- Requirement: Within the data below, count the lines that include the word "blue". Provide the number and nothing further.

- Data entries:
■ ■ ■ ■
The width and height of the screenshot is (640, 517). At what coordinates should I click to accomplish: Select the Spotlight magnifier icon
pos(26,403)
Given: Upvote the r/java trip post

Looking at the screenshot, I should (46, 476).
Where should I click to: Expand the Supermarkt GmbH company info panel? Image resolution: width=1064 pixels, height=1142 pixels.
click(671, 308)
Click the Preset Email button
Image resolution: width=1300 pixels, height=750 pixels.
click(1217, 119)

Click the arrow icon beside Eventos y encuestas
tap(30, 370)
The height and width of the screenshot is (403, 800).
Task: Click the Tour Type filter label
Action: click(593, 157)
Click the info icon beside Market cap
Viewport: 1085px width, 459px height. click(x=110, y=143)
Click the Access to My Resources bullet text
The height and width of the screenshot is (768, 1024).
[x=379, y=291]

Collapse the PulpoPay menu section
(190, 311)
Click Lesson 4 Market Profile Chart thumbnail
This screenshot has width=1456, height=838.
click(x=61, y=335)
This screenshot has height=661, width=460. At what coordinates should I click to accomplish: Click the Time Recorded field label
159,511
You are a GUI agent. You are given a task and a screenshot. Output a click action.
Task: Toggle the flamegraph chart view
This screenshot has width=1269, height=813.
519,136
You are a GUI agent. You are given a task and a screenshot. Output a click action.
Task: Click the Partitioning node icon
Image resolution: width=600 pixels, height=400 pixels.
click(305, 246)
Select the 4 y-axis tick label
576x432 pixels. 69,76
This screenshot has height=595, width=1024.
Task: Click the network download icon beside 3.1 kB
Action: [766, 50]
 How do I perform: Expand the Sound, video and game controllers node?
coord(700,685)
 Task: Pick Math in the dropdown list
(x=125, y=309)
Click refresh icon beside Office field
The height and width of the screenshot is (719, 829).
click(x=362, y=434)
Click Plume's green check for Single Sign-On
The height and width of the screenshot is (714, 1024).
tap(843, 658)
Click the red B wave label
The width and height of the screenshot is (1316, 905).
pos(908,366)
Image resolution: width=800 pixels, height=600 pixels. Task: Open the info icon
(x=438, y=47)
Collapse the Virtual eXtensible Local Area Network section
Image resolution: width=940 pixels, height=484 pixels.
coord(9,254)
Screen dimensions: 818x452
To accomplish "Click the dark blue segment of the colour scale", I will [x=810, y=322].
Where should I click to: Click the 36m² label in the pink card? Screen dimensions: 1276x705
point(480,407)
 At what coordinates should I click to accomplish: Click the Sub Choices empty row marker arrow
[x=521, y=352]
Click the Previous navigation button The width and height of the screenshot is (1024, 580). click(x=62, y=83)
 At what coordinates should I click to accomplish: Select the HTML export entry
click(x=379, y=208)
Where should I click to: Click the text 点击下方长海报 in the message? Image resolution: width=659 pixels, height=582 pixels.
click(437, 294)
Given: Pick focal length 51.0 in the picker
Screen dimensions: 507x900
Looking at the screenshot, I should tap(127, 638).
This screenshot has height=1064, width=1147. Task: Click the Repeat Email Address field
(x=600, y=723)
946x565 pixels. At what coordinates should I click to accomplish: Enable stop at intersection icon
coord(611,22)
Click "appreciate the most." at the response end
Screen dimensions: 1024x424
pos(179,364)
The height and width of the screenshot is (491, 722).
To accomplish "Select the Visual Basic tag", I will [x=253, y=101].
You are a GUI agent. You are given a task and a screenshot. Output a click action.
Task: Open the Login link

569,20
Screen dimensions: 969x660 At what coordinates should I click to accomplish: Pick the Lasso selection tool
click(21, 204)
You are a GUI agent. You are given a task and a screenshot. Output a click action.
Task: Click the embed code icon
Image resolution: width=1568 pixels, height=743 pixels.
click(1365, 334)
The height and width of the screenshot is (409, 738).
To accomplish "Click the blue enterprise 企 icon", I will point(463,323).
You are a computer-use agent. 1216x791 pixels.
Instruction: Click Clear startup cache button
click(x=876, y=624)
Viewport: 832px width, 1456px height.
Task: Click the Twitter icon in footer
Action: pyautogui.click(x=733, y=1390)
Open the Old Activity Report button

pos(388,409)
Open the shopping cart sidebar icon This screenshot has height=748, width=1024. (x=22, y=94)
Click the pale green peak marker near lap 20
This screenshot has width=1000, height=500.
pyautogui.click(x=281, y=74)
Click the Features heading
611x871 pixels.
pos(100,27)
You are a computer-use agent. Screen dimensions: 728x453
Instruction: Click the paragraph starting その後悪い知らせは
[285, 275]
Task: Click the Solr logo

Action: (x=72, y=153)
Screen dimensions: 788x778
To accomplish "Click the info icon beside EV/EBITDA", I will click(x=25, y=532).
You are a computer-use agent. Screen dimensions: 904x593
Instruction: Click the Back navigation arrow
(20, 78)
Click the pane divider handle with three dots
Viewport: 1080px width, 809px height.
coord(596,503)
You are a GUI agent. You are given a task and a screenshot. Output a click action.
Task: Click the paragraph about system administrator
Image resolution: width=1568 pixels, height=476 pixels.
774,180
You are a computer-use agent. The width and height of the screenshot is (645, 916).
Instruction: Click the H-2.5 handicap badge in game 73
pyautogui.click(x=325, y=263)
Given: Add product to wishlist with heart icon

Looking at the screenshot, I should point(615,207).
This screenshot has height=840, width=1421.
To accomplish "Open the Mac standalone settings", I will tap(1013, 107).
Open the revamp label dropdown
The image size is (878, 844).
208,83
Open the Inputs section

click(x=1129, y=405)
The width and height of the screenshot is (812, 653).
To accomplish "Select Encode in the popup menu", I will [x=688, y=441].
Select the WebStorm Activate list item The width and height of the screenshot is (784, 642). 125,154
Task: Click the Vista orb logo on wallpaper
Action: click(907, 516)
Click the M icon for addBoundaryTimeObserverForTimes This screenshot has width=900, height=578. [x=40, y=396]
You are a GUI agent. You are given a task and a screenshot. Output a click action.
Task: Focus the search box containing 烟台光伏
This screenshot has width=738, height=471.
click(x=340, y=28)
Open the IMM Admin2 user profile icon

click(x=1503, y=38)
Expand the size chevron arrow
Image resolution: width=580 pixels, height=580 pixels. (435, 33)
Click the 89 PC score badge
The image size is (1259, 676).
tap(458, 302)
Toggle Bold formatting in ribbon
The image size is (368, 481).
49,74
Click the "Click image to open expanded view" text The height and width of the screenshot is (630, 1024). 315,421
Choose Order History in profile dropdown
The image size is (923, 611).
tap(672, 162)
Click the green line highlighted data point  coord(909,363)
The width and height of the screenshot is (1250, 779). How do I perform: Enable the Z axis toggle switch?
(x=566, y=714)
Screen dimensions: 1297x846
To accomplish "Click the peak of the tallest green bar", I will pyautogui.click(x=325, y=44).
■ ■ ■ ■
- Exercise output: 2